[Objective]
Convert the part of the records that opens with the line containing "Given: Open the transactions" and closes with the line containing "I will point(112,393)." into a JSON list of strings, one string per line, leaving out blank lines.
++++ Data lines ++++
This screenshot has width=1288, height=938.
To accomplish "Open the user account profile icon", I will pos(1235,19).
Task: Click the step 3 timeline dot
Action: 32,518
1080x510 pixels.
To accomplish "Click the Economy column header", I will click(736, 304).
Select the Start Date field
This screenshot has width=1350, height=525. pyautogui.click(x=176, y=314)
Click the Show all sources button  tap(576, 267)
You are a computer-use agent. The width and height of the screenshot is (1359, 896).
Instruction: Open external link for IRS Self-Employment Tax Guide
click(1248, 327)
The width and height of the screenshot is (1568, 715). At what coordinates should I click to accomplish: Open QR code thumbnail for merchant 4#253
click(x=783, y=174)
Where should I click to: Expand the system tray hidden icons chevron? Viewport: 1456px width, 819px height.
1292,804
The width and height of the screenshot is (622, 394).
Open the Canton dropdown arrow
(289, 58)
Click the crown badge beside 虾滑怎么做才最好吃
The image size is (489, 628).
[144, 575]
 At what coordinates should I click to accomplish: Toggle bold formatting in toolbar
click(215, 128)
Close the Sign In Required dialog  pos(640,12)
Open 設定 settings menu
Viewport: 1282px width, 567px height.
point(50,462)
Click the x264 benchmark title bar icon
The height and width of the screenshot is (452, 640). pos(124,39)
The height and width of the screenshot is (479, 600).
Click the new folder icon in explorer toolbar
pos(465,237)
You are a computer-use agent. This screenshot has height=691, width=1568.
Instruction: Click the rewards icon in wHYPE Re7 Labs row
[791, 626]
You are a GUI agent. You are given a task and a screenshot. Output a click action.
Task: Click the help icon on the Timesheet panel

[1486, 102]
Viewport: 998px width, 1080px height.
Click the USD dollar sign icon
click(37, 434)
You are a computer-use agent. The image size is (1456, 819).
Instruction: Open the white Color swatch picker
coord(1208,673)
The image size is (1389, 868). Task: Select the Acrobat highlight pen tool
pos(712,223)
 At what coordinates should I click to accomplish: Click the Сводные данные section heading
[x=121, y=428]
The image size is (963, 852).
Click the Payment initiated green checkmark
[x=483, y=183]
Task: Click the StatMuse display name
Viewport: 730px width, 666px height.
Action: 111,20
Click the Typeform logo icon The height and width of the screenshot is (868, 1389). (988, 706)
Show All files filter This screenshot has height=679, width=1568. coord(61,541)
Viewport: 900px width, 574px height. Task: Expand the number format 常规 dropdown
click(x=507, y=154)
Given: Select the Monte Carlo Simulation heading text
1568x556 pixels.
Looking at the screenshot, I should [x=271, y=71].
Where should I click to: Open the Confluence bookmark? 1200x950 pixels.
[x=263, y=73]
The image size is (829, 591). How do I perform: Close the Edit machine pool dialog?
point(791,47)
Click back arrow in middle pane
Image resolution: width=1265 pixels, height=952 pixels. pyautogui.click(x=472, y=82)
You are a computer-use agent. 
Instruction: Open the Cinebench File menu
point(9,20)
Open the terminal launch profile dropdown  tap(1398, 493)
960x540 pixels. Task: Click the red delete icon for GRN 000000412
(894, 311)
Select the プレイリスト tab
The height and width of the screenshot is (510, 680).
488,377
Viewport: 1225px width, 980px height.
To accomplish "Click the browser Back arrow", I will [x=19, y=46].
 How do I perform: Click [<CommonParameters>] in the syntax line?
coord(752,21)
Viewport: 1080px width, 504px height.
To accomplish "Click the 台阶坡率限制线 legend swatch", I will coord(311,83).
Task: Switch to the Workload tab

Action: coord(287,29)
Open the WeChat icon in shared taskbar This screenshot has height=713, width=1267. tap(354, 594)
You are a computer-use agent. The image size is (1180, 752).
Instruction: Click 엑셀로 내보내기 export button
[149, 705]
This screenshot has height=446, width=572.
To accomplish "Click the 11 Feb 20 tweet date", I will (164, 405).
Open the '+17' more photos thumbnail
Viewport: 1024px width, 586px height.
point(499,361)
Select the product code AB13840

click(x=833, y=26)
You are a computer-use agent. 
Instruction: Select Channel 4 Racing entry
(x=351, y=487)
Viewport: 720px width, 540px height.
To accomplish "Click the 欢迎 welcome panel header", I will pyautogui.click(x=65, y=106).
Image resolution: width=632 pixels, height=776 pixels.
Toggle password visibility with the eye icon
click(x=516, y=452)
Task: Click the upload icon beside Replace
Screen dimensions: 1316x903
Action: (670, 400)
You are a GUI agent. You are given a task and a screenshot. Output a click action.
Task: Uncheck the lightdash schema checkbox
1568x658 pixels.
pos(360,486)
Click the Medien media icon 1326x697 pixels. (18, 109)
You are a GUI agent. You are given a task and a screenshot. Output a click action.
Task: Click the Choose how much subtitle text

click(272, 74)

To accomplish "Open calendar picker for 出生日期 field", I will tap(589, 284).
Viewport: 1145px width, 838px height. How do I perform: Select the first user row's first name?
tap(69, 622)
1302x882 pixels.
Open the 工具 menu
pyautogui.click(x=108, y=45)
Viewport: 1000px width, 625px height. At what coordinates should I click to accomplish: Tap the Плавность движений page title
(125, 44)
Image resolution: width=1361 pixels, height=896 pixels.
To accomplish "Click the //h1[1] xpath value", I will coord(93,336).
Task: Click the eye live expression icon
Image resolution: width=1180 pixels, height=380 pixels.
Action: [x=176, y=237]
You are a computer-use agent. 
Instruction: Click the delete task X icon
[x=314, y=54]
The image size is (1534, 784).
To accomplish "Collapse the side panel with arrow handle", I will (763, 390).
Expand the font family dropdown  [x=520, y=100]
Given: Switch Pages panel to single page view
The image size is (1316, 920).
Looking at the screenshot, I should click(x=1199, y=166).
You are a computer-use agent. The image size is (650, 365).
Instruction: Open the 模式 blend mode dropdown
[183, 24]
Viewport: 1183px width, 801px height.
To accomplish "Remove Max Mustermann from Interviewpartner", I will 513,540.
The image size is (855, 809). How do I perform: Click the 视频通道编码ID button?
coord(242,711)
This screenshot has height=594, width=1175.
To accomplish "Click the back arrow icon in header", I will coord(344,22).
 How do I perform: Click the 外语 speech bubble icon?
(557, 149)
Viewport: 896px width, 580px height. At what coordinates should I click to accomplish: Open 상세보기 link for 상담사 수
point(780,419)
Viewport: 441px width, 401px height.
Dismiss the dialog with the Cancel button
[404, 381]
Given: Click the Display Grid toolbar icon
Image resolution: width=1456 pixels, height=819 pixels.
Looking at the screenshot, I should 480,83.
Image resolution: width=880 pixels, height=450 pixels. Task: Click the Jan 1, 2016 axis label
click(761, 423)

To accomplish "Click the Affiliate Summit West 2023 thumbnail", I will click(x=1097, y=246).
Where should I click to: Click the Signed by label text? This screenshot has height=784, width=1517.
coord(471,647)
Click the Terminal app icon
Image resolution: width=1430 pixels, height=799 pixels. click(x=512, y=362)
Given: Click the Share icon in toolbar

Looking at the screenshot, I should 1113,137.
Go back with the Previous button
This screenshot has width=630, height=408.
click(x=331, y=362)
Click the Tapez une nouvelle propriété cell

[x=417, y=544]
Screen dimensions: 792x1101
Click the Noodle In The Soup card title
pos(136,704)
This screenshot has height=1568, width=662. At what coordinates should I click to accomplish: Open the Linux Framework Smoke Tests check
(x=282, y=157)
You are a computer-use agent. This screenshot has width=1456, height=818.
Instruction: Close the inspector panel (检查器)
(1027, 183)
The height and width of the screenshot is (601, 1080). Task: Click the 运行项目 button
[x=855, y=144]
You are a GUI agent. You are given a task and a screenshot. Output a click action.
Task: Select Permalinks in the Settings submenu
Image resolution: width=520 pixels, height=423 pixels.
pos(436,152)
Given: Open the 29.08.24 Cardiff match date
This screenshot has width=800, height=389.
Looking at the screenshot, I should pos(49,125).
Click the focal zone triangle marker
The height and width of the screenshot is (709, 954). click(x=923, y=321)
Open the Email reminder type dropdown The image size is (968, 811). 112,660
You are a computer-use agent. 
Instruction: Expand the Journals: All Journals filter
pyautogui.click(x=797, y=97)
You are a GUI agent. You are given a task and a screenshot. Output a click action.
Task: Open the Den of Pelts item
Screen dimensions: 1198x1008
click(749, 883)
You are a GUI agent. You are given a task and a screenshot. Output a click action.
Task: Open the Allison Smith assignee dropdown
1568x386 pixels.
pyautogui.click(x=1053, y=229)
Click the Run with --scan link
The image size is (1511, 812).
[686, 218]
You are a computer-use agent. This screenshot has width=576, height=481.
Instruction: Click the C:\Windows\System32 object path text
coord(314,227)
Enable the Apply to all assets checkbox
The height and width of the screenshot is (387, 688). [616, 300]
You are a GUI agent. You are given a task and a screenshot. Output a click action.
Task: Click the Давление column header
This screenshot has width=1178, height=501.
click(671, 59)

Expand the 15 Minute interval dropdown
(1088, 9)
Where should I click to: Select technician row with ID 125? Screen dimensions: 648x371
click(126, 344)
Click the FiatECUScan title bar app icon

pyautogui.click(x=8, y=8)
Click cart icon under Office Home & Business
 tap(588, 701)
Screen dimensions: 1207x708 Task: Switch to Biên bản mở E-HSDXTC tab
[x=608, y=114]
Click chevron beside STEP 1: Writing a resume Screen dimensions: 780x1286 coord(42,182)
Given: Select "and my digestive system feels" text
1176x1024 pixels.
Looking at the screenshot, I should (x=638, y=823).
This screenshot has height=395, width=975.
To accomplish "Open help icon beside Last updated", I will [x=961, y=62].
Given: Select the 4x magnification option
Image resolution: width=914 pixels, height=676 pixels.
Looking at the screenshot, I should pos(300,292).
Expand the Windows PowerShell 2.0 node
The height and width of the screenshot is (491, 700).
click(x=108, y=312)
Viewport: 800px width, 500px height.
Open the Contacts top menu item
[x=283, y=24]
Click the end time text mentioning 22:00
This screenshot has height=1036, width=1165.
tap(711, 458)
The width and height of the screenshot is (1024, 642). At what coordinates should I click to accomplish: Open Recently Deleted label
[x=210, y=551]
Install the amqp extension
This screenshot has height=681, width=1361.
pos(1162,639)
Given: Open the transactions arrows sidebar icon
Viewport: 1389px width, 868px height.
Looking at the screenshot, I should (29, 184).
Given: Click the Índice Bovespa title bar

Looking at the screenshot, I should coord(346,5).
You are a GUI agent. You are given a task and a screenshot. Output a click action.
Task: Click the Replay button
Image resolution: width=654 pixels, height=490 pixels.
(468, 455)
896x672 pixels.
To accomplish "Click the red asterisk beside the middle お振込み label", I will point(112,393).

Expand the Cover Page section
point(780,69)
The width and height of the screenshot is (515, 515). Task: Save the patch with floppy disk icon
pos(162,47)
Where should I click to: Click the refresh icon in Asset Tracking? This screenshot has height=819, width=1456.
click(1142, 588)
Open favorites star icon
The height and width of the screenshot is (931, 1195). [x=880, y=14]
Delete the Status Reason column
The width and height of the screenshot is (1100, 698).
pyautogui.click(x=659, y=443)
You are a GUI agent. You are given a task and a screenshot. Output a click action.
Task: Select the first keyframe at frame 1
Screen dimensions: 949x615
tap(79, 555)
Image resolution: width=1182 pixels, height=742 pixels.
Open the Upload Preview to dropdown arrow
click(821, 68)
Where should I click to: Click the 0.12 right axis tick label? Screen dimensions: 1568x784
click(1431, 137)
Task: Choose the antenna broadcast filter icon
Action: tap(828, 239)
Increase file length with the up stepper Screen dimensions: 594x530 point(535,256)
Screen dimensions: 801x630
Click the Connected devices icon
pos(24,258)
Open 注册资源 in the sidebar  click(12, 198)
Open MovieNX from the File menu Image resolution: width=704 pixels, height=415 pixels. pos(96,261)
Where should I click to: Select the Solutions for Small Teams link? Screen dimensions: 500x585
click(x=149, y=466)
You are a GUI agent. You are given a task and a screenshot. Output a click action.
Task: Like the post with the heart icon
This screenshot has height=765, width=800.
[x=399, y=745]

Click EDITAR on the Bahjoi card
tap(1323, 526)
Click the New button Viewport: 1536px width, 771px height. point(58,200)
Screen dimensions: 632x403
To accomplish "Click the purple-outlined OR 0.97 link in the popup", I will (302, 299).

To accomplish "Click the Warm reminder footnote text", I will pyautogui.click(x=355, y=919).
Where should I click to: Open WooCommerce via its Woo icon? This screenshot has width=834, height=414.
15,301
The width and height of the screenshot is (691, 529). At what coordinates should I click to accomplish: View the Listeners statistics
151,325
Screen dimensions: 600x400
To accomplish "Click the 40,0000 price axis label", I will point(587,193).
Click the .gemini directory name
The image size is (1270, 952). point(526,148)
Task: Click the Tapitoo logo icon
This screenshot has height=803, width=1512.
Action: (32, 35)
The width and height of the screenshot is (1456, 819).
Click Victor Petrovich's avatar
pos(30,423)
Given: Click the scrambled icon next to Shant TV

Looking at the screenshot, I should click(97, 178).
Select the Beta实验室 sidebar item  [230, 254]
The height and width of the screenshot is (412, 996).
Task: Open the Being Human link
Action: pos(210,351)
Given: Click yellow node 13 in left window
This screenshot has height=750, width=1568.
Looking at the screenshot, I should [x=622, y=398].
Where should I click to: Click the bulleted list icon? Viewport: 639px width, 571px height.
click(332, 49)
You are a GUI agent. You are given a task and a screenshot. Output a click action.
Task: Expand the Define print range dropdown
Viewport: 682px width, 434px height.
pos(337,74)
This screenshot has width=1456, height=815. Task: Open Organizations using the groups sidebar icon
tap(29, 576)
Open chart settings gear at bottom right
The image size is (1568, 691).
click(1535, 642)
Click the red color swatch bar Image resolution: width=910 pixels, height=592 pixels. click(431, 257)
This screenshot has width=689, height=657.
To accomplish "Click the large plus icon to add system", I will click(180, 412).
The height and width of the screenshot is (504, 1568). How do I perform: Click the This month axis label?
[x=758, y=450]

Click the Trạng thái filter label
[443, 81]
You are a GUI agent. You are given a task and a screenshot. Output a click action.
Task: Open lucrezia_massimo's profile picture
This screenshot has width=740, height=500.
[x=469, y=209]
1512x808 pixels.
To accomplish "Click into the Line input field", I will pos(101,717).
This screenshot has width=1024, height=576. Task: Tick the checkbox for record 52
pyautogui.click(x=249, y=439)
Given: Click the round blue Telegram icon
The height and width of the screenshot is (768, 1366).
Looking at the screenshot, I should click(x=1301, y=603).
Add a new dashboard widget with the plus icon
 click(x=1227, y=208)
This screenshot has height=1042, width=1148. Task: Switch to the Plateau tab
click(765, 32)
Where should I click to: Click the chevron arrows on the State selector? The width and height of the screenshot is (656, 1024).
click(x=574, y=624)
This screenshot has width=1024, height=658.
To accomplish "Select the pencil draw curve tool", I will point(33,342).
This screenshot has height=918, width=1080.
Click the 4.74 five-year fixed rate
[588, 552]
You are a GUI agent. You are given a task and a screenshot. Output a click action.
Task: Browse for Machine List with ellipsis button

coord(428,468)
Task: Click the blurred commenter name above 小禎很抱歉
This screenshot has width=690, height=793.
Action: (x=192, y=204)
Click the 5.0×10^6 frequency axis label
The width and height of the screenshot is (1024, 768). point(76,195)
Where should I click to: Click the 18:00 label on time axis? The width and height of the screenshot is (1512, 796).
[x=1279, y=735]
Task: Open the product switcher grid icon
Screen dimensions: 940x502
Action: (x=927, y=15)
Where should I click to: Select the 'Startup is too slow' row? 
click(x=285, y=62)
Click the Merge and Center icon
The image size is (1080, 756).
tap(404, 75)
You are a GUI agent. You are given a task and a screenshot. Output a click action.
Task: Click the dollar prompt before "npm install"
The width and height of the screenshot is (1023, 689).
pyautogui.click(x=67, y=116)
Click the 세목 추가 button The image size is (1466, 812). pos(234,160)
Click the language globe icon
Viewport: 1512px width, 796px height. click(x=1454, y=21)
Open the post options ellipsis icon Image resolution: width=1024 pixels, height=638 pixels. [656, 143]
++++
[Answer]
[
  "Given: Open the transactions arrows sidebar icon",
  "Viewport: 1389px width, 868px height.",
  "Looking at the screenshot, I should (29, 184).",
  "Given: Click the Índice Bovespa title bar",
  "Looking at the screenshot, I should coord(346,5).",
  "You are a GUI agent. You are given a task and a screenshot. Output a click action.",
  "Task: Click the Replay button",
  "Image resolution: width=654 pixels, height=490 pixels.",
  "(468, 455)",
  "896x672 pixels.",
  "To accomplish \"Click the red asterisk beside the middle お振込み label\", I will point(112,393)."
]